ADA: Employee has an impairment, a record of an impairment, or is regarded as having an impairment that substantially limits a major life activity.
FMLA: Serious illness/injury (at least 3 days off, continuing medical treatment) of employee or employee's spouse, parent, or child; birth, adoption, foster care placement of child.
WC: Illness or injury "arising out of" and "in the course of" employment.
Leave Requirements.
ADA: Intermittent or temporary leave or change in work schedule may be a reasonable accommodation.
FMLA: Up to 12 weeks, unpaid leave. Vacation, sick leave, and disability coverage can run concurrently; to start time running, employer must designate leave as FMLA leave. (However, some Circuits have recently held that FMLA leave taken before employer notice can count against the 12 week entitlement, for further details see "FMLA" article .)

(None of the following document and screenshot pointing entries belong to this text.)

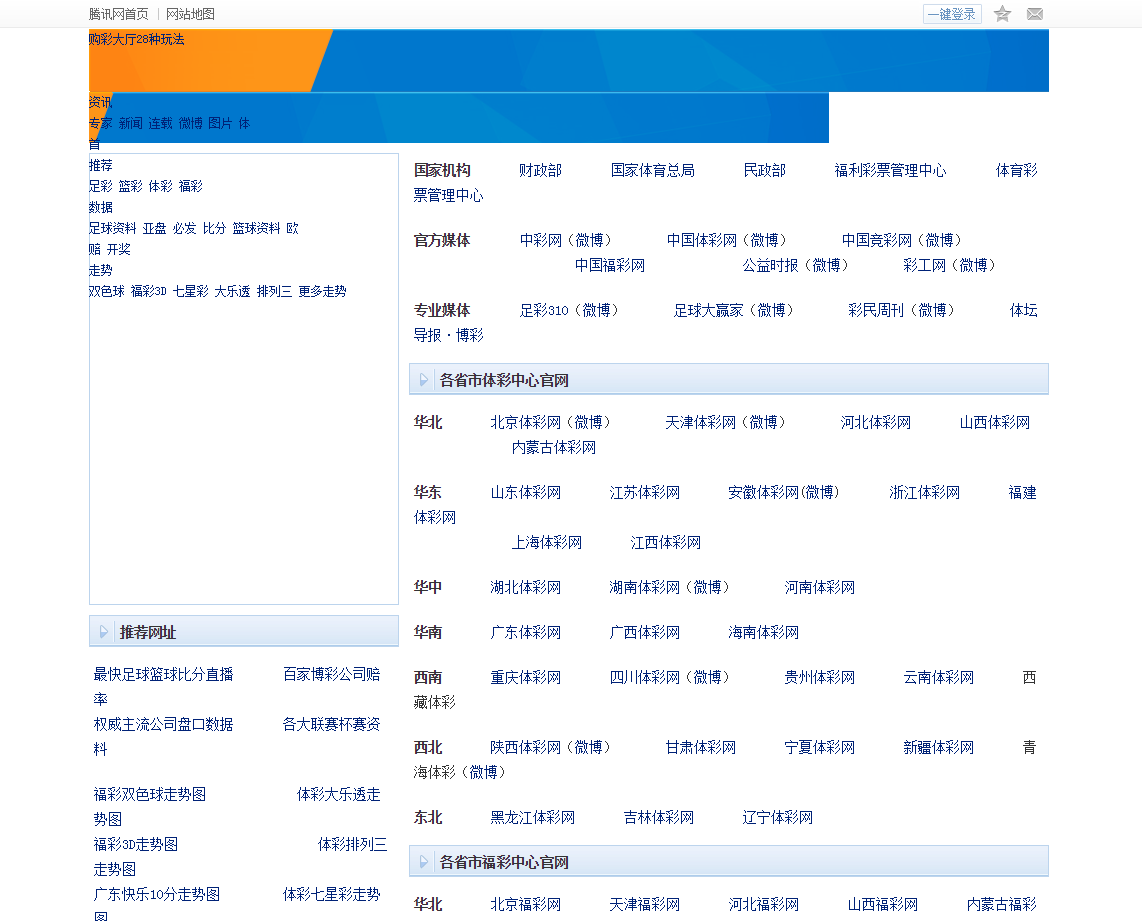Click 最快足球篮球比分直播 link
Screen dimensions: 1142x921
pos(163,674)
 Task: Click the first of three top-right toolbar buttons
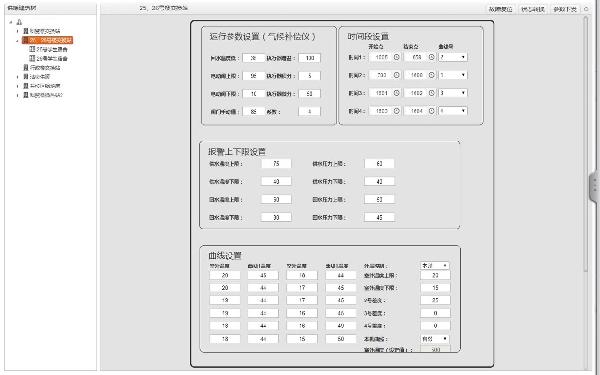501,9
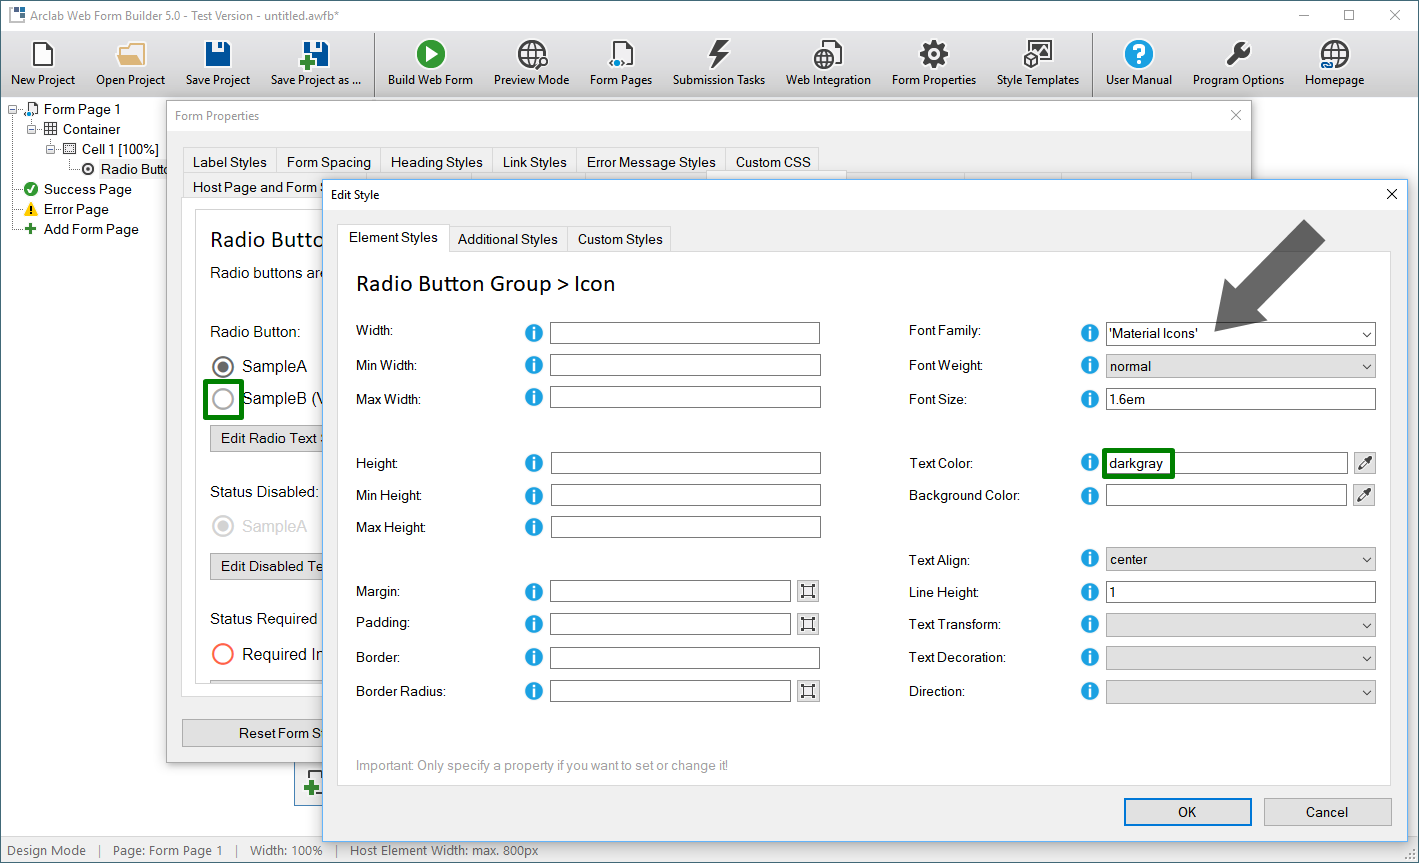
Task: Open the Text Color picker
Action: (1364, 462)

WC: Health care provider may suggest length of leave and whether employee returns to light or regular duty. Employer must determine its responsibility to cooperate with the provider's suggestions.
*TIP: ADA provides protection only for those disabled individuals who can or could work after a change in work schedule or a temporary leave, while FMLA provides temporary protection for any employee who cannot work, even if there is no likelihood that he will ever return to the job.
Notification.
ADA: Unless disability is obvious, employee must disclose.

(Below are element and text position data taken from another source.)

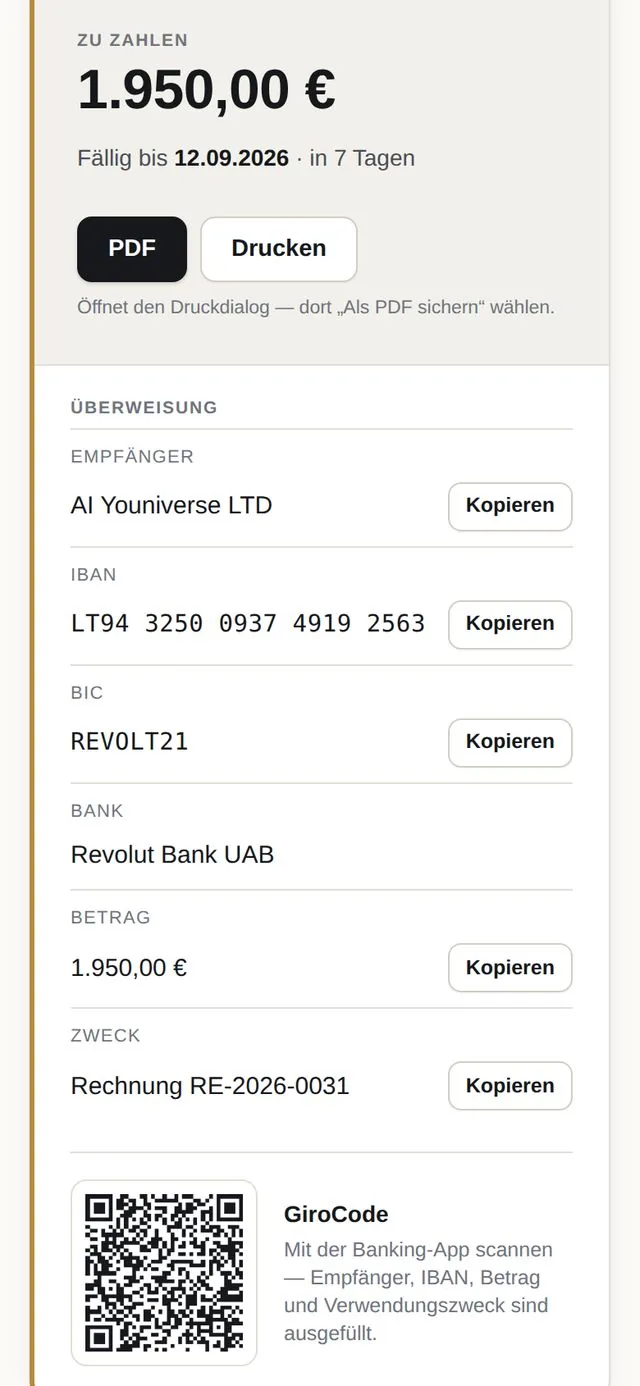Click the due date 12.09.2026
The width and height of the screenshot is (640, 1386).
pyautogui.click(x=231, y=158)
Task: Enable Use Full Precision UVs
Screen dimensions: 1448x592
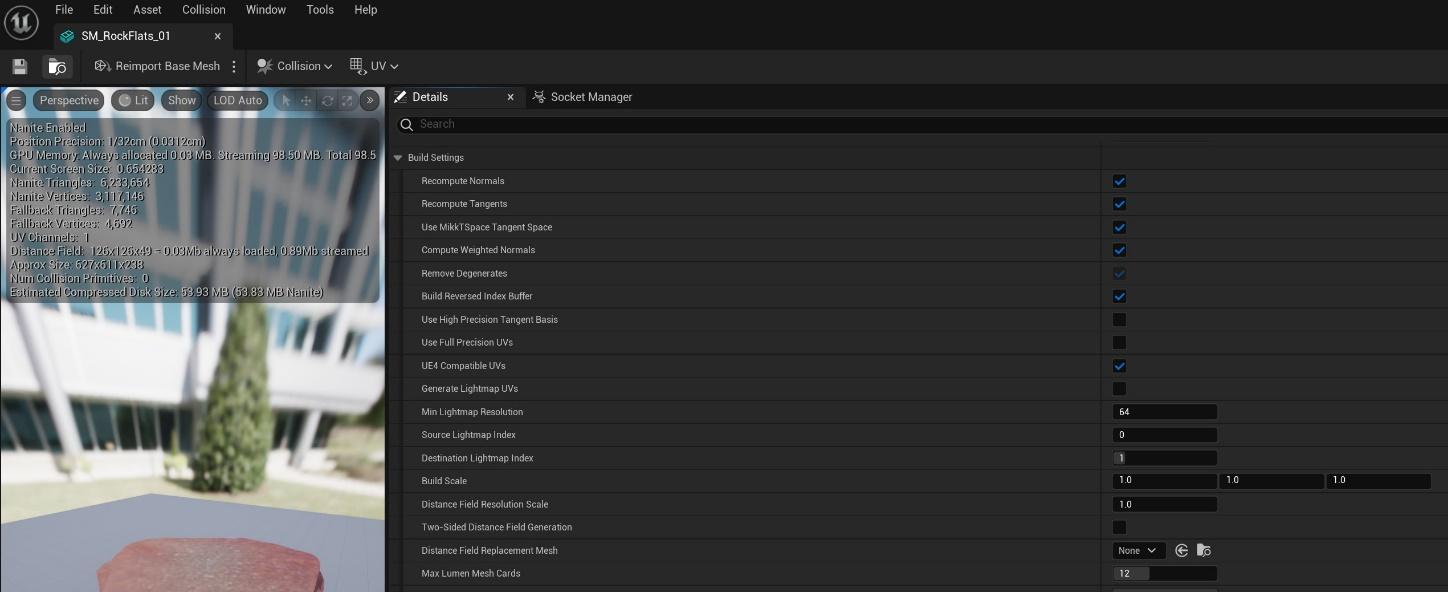Action: pos(1119,343)
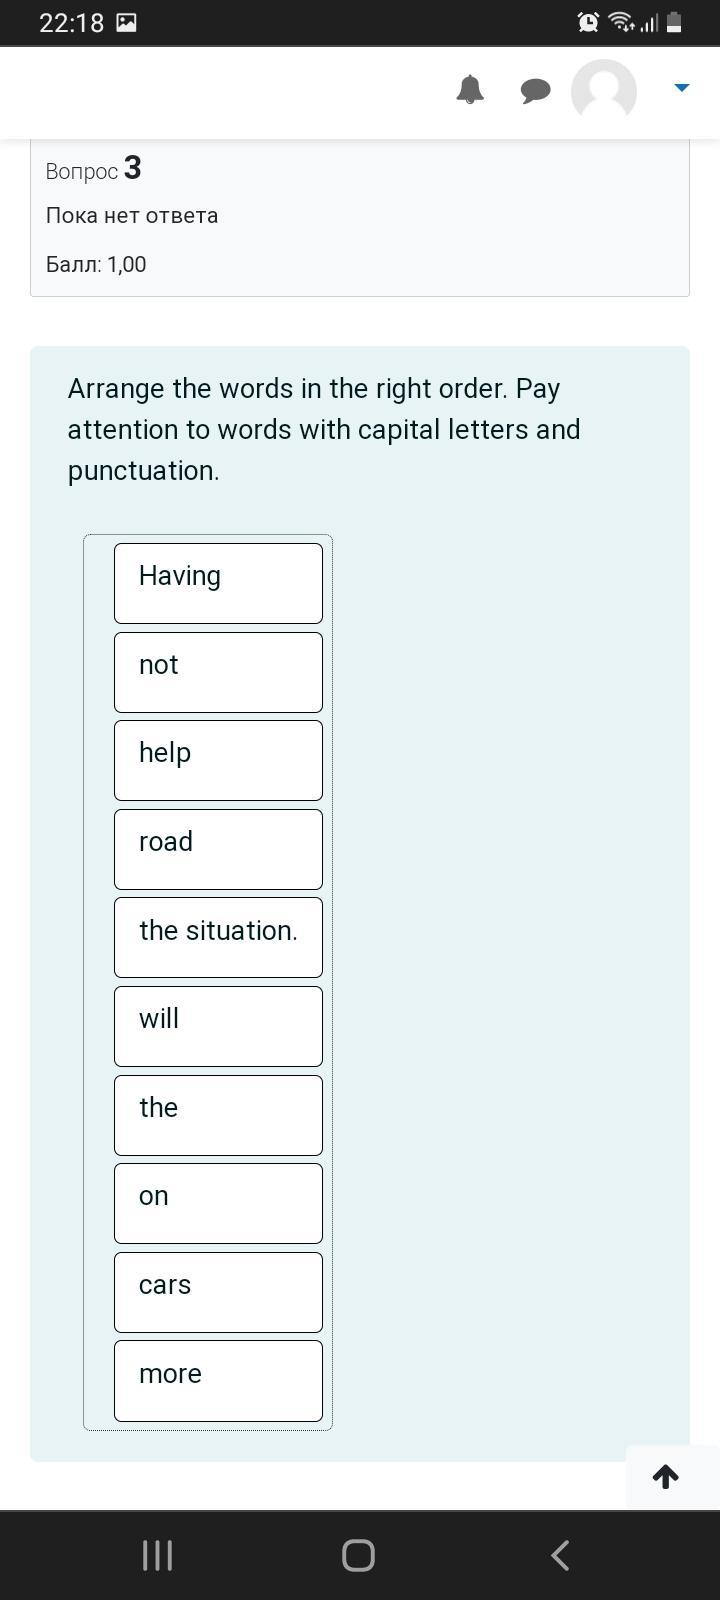The image size is (720, 1600).
Task: Select the standalone "the" word block
Action: click(x=218, y=1115)
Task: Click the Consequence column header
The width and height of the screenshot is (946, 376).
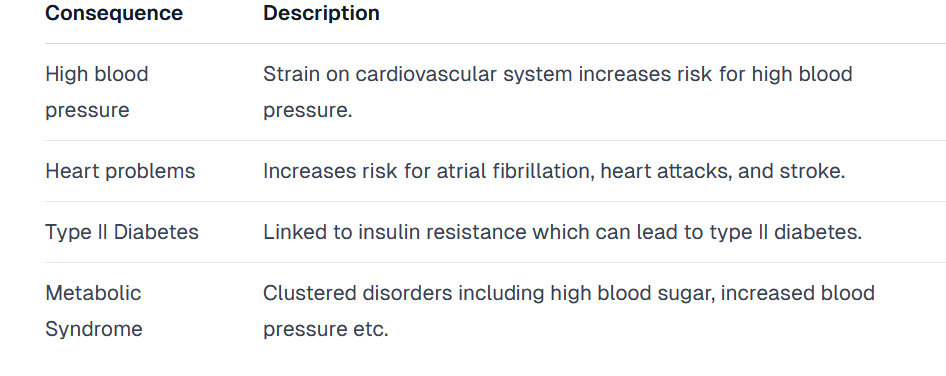Action: pos(114,13)
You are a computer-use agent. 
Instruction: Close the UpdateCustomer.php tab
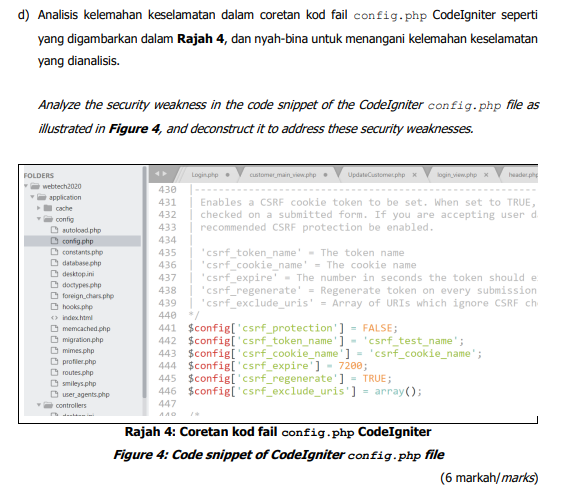click(x=415, y=175)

FMLA: If foreseeable, must give 30 days notice. If not foreseeable, employee must give notice as soon as practicable.
WC: Both VA and TN- Unless known, employee must give written notification to employer (VA- immediate, TN- reasonable time); no compensation payable unless notice given within 30 days of injury. VA- Employer must report injury to the Worker's Compensation Commission within 10 days. TN- Employer must give notification to Division of Worker's Compensation within 14 days.
Questioning the Job Applicant.
ADA: Cannot ask whether person has a disability, may ask whether person has the ability to perform the specific job requirements; if disability is obvious, may discuss accommodation.
*TIP:
Don't - ask applicant how often individual will require leave for treatment or use leave as a result of incapacitation; Do - state attendance requirements of job and inquire whether applicant can meet them.
Medical Documentation.
ADA: May make medical inquiries and examination necessary to determine whether an accommodation is truly needed or would be effective. May use employer's physician.

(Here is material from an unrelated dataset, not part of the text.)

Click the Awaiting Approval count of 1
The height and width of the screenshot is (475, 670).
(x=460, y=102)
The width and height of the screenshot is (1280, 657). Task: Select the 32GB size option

FMLA: Can require certification (illness, duration, treatment); may have second opinion at employer's expense.
WC: Employer must be kept informed; can gain more extensive information than under ADA and FMLA.
*TIP: Employer cannot use greater access to information from WC case to deny FMLA leave.
*TIP: Medical information collected under ADA must be identified as "confidential medical record" and must be placed in separate medical file, apart from other personnel files.
Benefits.
ADA: May reduce benefits; but watch out for discriminate treatment.
FMLA: Medical coverage and other pre-existing benefits must be maintained during leave; leave cannot count against employee for attendance (including no fault policy), length-of-service, bonus calculations, etc.
WC: Employers must cover expenses for work-related injury/illness.
Disqualifying Events.
ADA: Employee's refusal of a reasonable accommodation; failure to provide medical certification.
FLMA: Employee's failure to provide medical certification.
WC: Illness or injury not work-related; Both VA and TN- willful acts, intoxication (drug or alcohol), violation of safety rules, "going-and-coming" to work, recreational activities; VA- attempt to injure another.
Exceptions for Employers.
ADA: Need not provide accommodation that is an undue burden on business, violates union contract, displaces another employee; need not accommodate employee whose impairment poses a direct or significant risk to self or others.
FMLA: Certain "key employees" cannot demand return to equivalent positions.
Conclustion.
These various requirements must be considered when an employer is developing its leave policy. A well-developed and implemented written attendance policy is the best defense to a claim brought under the ADA, FMLA, or workers compensation laws.